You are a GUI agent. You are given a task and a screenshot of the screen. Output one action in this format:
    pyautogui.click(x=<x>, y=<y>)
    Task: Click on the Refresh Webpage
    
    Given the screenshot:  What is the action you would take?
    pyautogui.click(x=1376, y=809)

* * *

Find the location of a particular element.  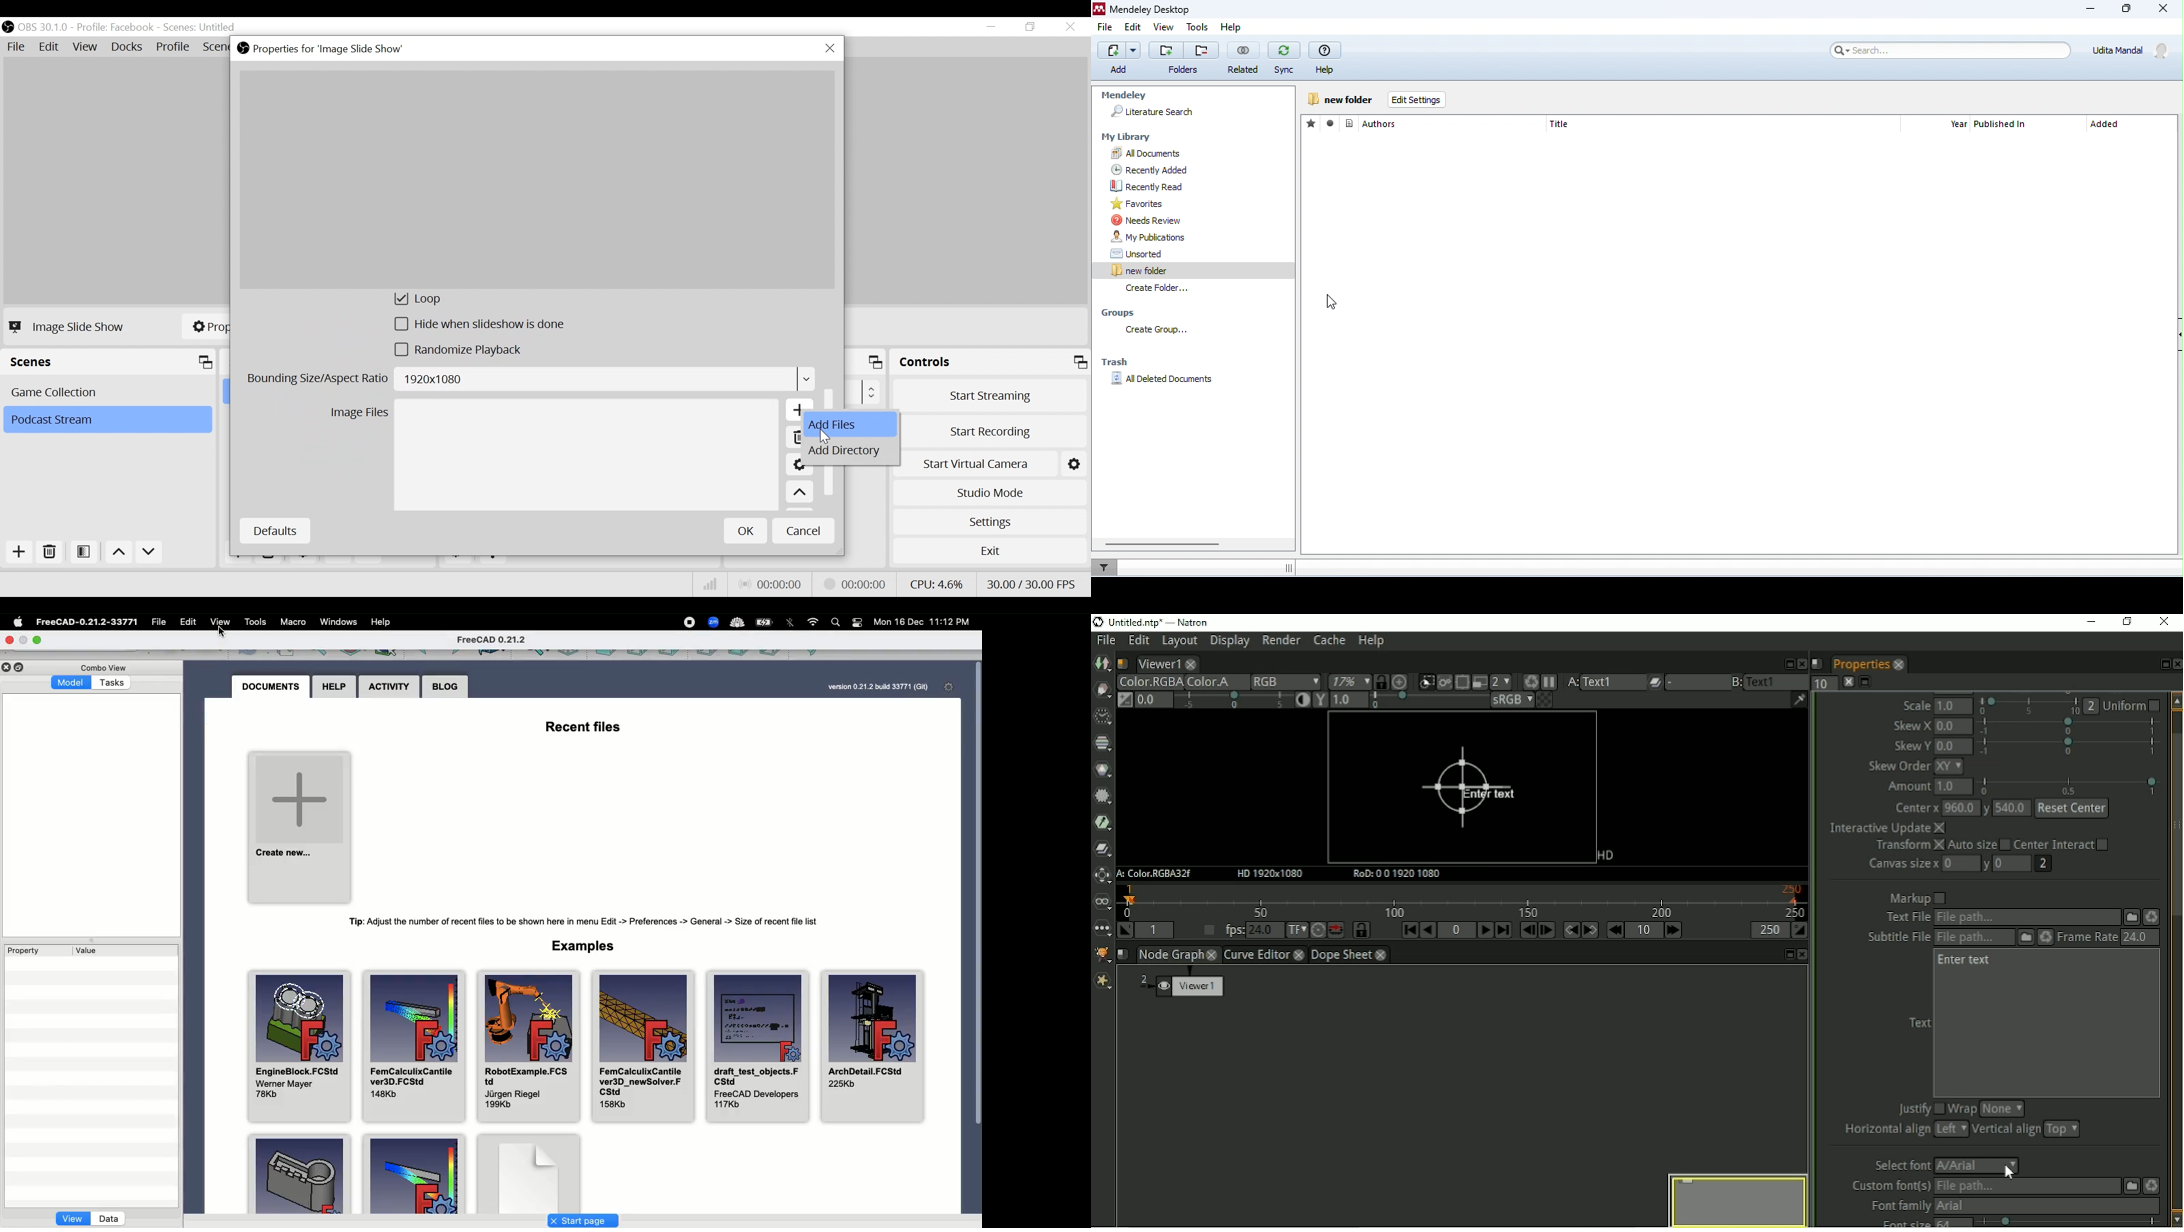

▶ **Set problem**: In the listing, rewrite the stretch from the line containing "You are a GUI" through the line containing "pyautogui.click(x=1376, y=809)", replacing "Refresh Webpage" with "Reload Page" and leaving everything else unchanged.

▶ **Solution to the exercise**:
You are a GUI agent. You are given a task and a screenshot of the screen. Output one action in this format:
    pyautogui.click(x=<x>, y=<y>)
    Task: Click on the Reload Page
    
    Given the screenshot:  What is the action you would take?
    pyautogui.click(x=1376, y=809)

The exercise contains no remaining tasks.